Candidate marker sequences identified in LAST searches are next screened against profile alignments that have been pre-computed for reference marker genes (housed in the local directory: /share/phylosift/markers/ ). In order to take a stringent search approach towards short read data, PhyloSift relies on threshold e-values to accept or reject candidate sequences after initial LAST searches. For rRNA sequences, screening and alignment relies on Covariance Model profiles (CMs; a class of Stochastic Context Free Grammar Models that utilize stem/loop information in rRNA secondary structure) and is carried out via the cmalign algorithm in the SSU-align software, using probability thresholds of 1×10-6 for sequences >1000 bp and 1×10-20 for sequences <1000 bp.
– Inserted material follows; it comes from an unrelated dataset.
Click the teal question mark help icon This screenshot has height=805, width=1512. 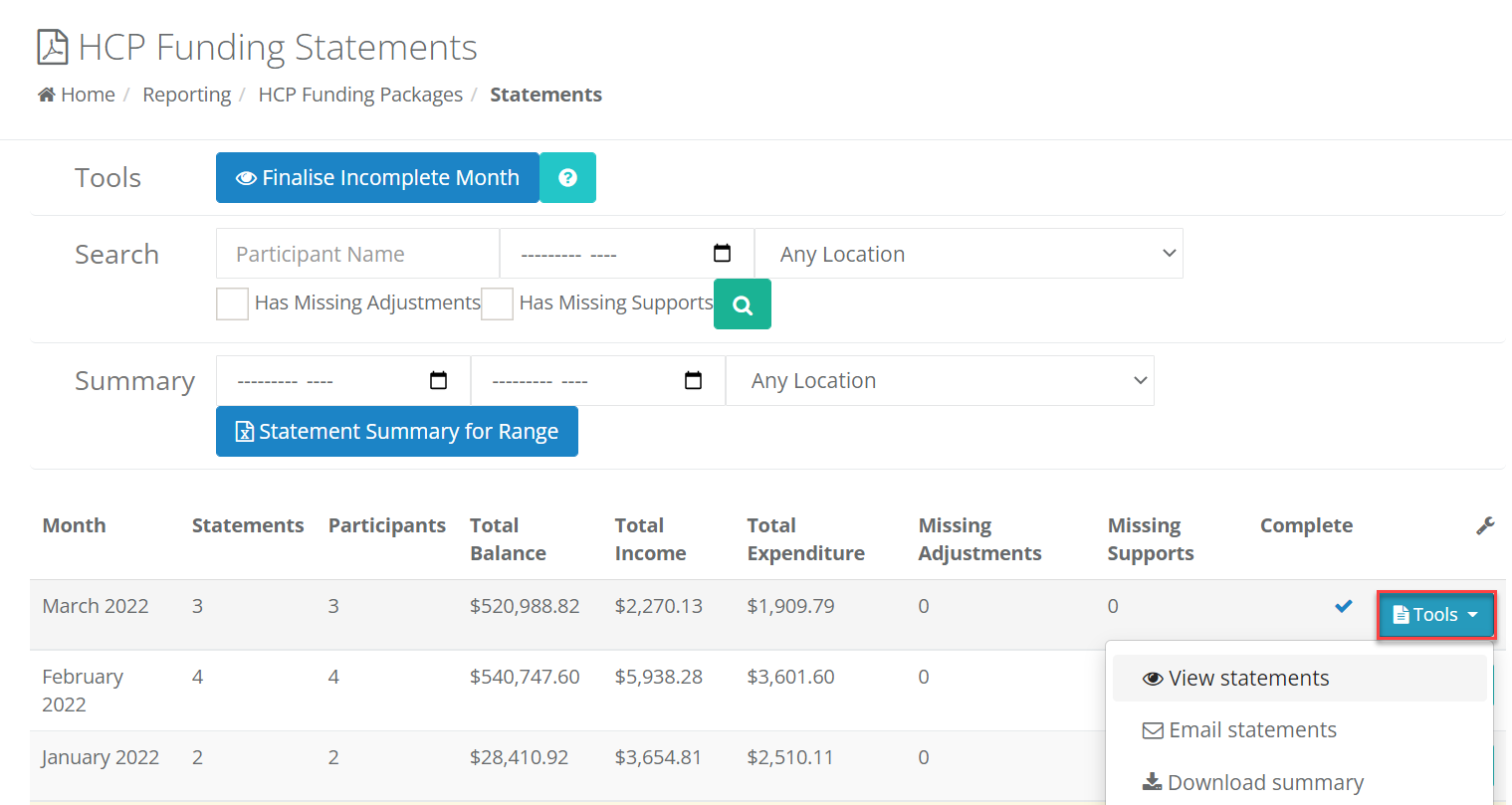[x=567, y=177]
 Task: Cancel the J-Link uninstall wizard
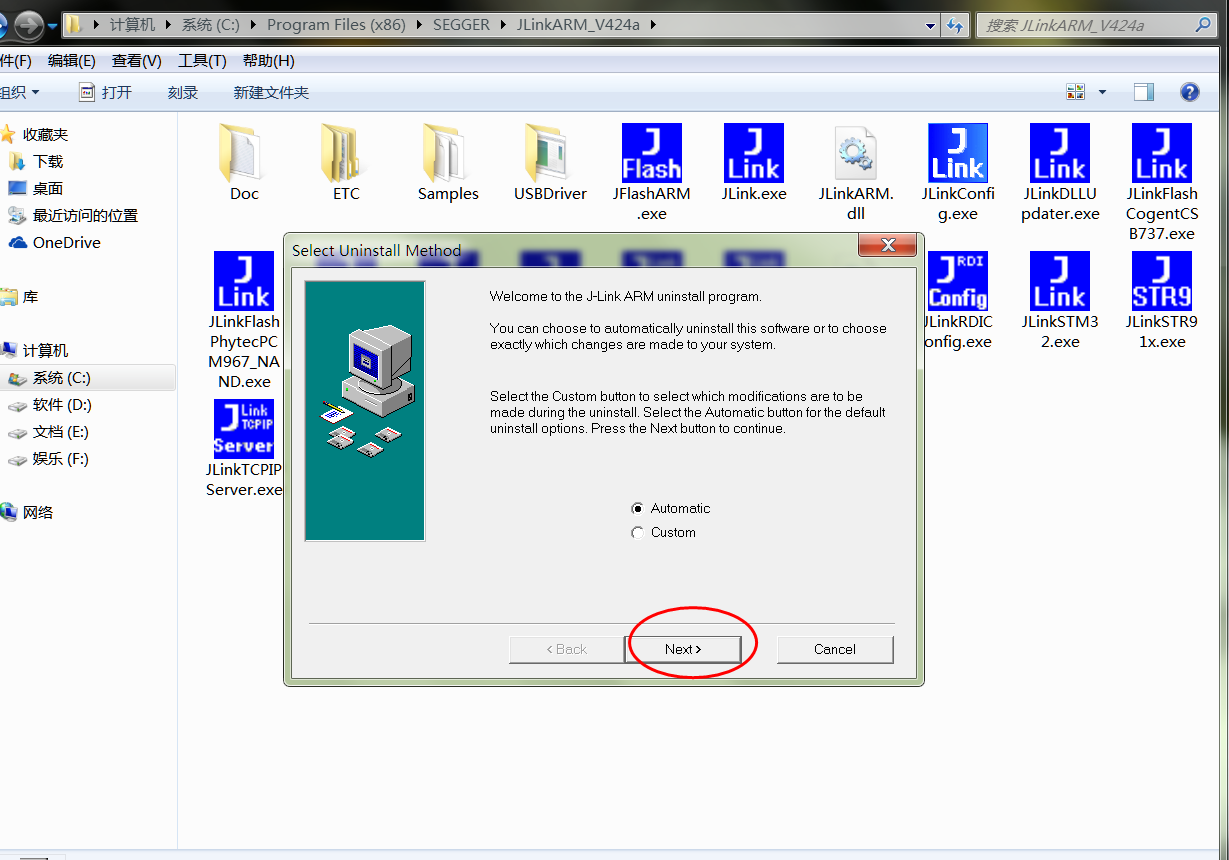click(835, 649)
Protein coding genes rely on profile Hidden Markov Models (computed via the HMMer software suite; Eddy 2010), with a threshold e-value set at 10. These profile alignments can be found in the /share/phylosift/markers/ directory as *.cm (rRNA) and *.hmm (protein coding genes) files.